• [STATED PROBLEM] Output the data as a Markdown table with the columns Row and Line, starting with the line that contains "You are a computer-use agent. 752x391 pixels." and going on through the end of the data, numbering each line and skipping blank lines. Leave the pictures out of the answer.

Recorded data
++++
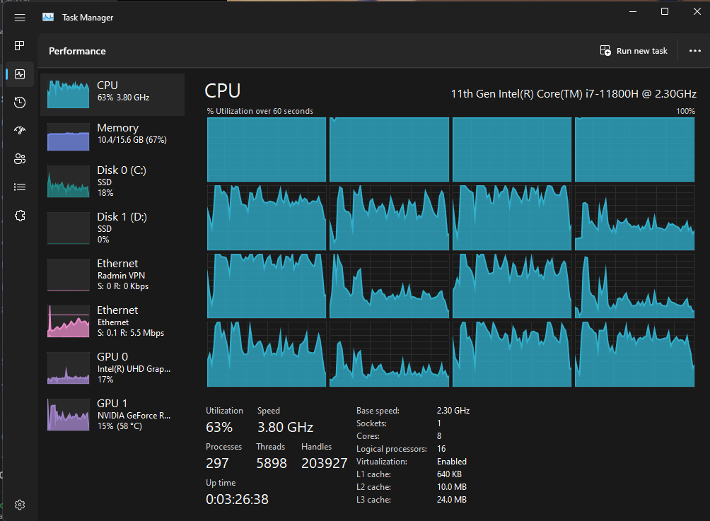The image size is (710, 521).
Task: Click the Task Manager title bar icon
Action: (x=47, y=17)
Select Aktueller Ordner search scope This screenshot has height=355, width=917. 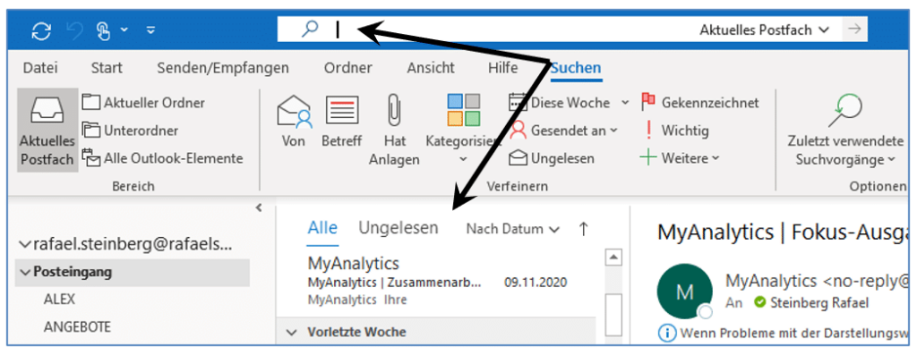click(144, 103)
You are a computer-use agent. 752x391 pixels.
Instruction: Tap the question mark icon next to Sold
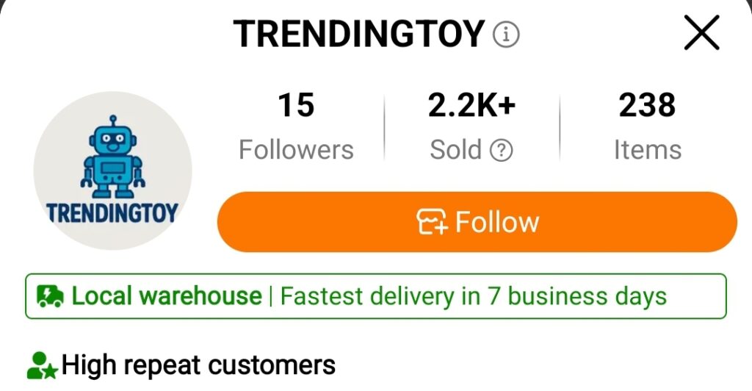coord(502,151)
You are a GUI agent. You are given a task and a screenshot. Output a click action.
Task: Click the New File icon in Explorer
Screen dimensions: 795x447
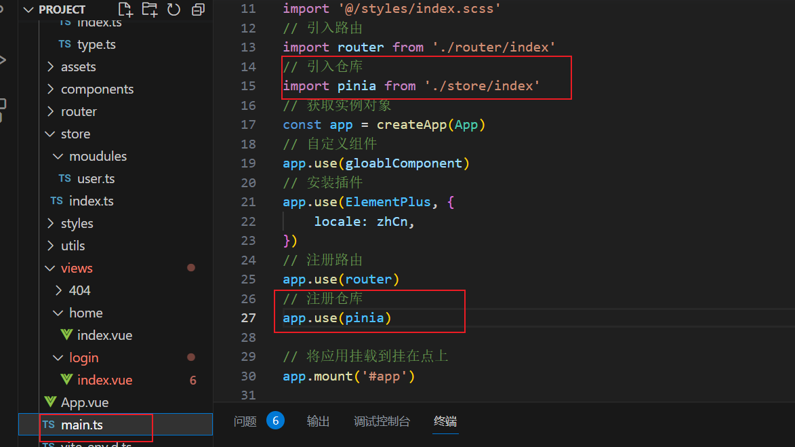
++++
• [RESULT]
| Row | Line |
|---|---|
| 1 | You are a computer-use agent. 752x391 pixels. |
| 2 | Instruction: Tap the question mark icon next to Sold |
| 3 | coord(502,151) |
| 4 | You are a GUI agent. You are given a task and a screenshot. Output a click action. |
| 5 | Task: Click the New File icon in Explorer |
| 6 | Screen dimensions: 795x447 |